Brand-new bike lanes along Hall of Fame Avenue in Stillwater fade into the frenzy of Main Street by the Hastings. They’re deserted. As Mark Kingwell, a Torontonian urban studies scholar, has pointed out, bike lanes without a dividing median are no safer than no bike lanes. The sharrows speak to no one. It might be a matter of changing the mentality first, but this land of loose cowboys might need a culture shaft, not shift, to accommodate the legs and wheels of mobile human beings. How surprising to see more bike lanes, and how harebrained!

So harebrained that in November, Stillwater voters said no to a half-cent sales tax increase to address “transportation and mobility issues,” according to the Bond Election 2013 Fact Sheet, which also makes a pitch for “corridor improvement” and “arterial traffic flow.” It goes to show that “NO MORE TAXES” cracks such rhetoric. It occurs to me that the shape of this state looks like an upside-down pick-up, minus the wheels, bed pointing west.

The mythology of the truck is hard to buck. I, too, like country music, and though I listened to it in the ‘90s—genial Alan Jackson, brotherly Brooks & Dunn—I never knew that pick-up trucks were desirables until I saw the unchanging commercials. Always set in the cracked, vast desert wastes of America, the commercial wants you to identify with the man at the wheel, even though you can’t actually see him through the blacked-out windows. No traffic lights or photo-radar in these parts. While the pitch is often made for practicality, the truck is better seen as a giant statement of freedom and self-possession. Trucks are essentially personal mobile countries on flying saucer-sized tires. That’s what’s frustrating about the bulging traffic in tiny Stillwater: too many oil-rich countries idling together.

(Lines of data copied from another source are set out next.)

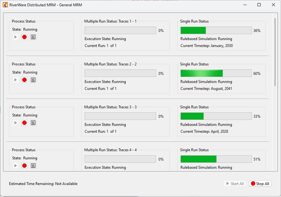The image size is (281, 197).
Task: Click start arrow for Traces 1 - 1 process
Action: pyautogui.click(x=15, y=37)
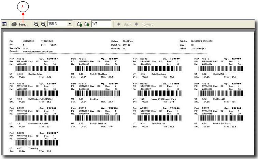
Task: Zoom out with the minus magnifier
Action: (36, 24)
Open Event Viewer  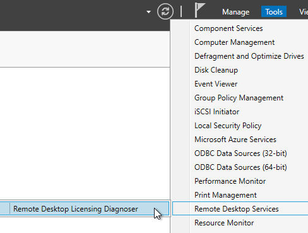tap(216, 84)
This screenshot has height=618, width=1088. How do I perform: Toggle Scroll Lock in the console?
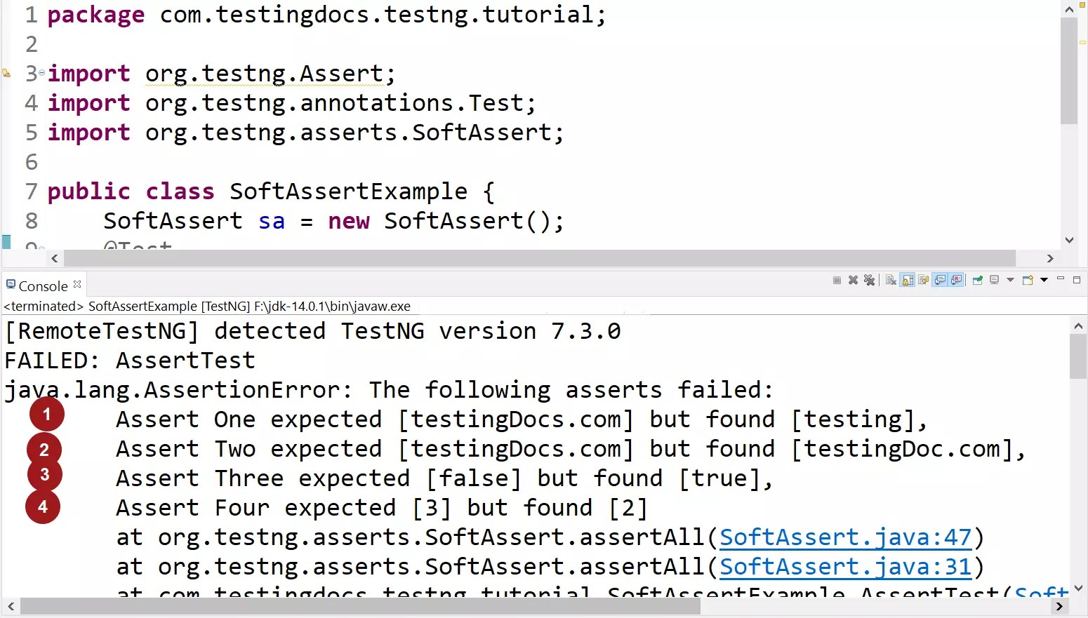(908, 279)
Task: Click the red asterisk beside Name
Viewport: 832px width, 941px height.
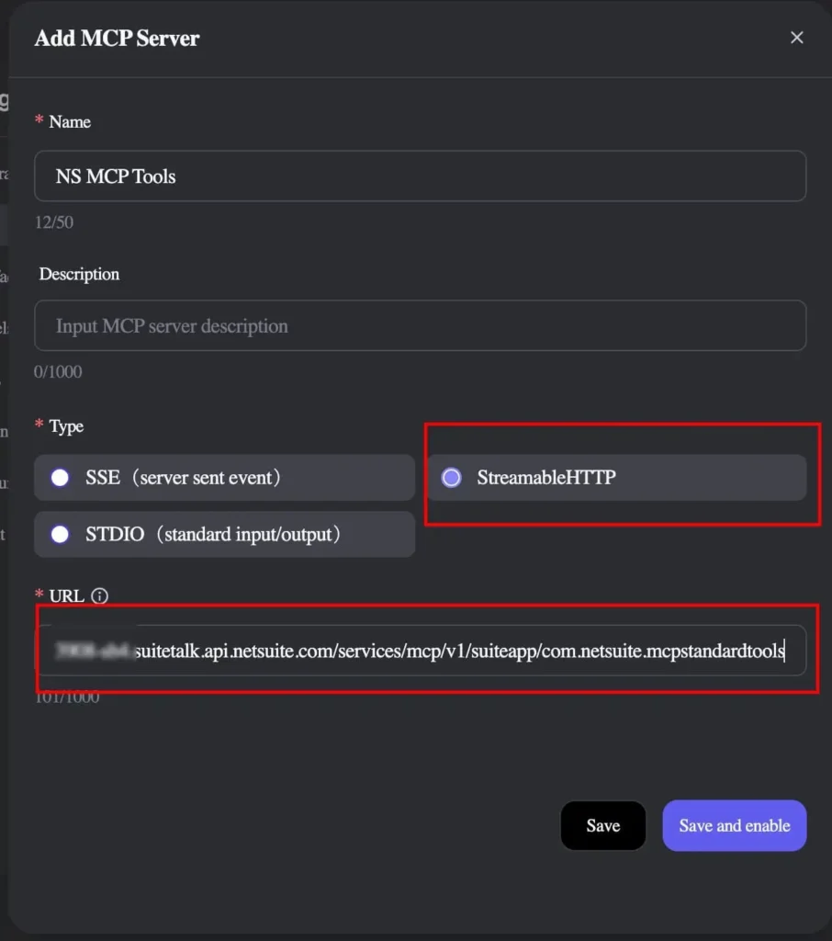Action: [39, 121]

In Rachel Kushner’s novel The Flamethrowers, the experience of “repercussionless speed” only exists in the Salt Flats of Nevada. The truck commercials breed this same fantasy in their viewers who live in places where the repercussions are unquestionably real. It is hardly my place to admonish and stone-throw, but how is running a red light—yes, all three of you in a row there—defensible? It is indefensible! Manifest destiny, power to the people, we built that — none of that applies. There are moments, I concede, during rush hour when everyone seems to be on board with all the extra cars pushing through the light, which is why you can safely call this an “unwritten” rule. I do not mind these communal moments one bit. The philosophy is one for them, one for me, and we can live with that. But what about going 95 behind a going-80 car on a speed-limit-70 highway, tailgating, and nearly clipping the car in front of you until you decide to change lanes and pass on the left, giving a real ugly look to your right as you do, or, crummier still, getting your passenger to make that face of disgust for you. What’s your excuse, law-breaker, risk-taker, sinner, wastrel, or young buck? This is not really what anyone has ever meant by liberty or self-reliance; that’s just not seeing and barely caring.

 Trucks are essentially personal mobile countries on flying saucer-sized tires. 

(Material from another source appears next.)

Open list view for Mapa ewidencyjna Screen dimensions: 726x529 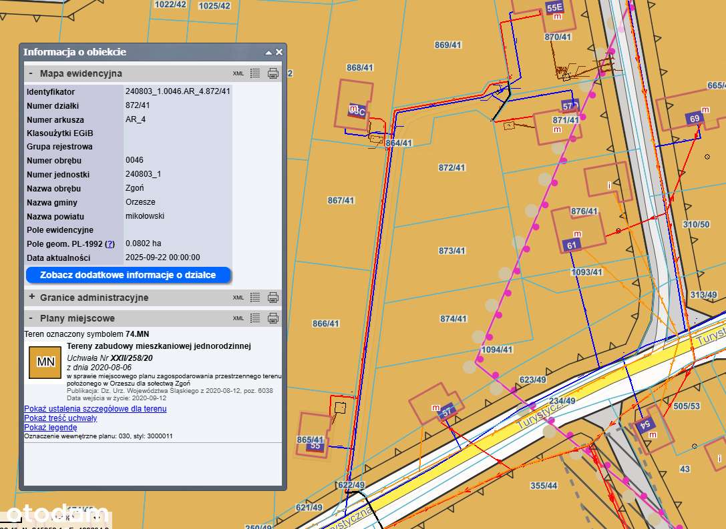(x=255, y=73)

When the ratio of machine to man is 15:1 in these trucks, it makes sense that you can delete accountability. Not being a driver anymore, I find myself internalizing the violence of the road and fantasizing about having the power to single out for wreckage only the red-light runner and not his or her inevitable victims. Another lie I tell myself: Surely Middle Americans would respect a divine violence that singles out you and only you for punishment? I mangle the F-150, make music out of the metal, and peel it off the driver like a coat, and then I make the driver float out the windshield and hover in the red space below the traffic light, both harmed and unharmed, both beaten to heck and safe as houses. That would be some lesson. But in reality, I am a teacher from a different place who cannot teach such frank lessons.

My doctor flung the scales from his eyes and gave up the size, strength, and security of trucks. You age into an awareness of mortality, but I think you can force it earlier. I’m an indoor stationary biker for now, while I work through the terror of being out there all alone.